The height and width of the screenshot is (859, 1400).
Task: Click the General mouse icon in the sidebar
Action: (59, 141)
===============
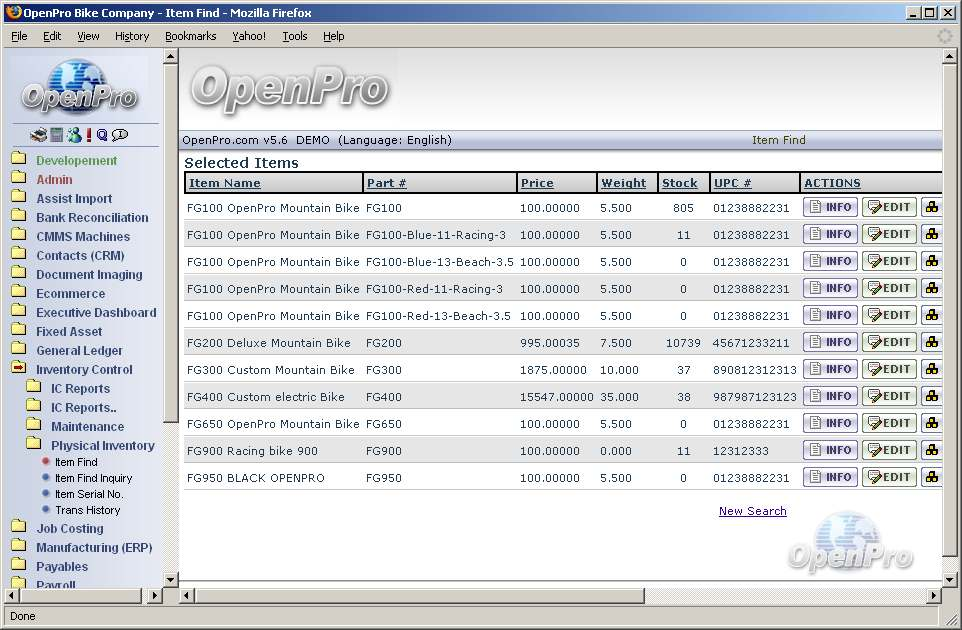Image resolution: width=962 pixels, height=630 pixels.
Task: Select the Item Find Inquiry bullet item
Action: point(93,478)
===============
▸ Requirement:
Set down verbatim the lines running from the one containing "The height and" through the one containing "Action: (59, 141)", including both of those lines.

▸ Final result:
The height and width of the screenshot is (859, 1400).
Task: Click the General mouse icon in the sidebar
Action: (59, 141)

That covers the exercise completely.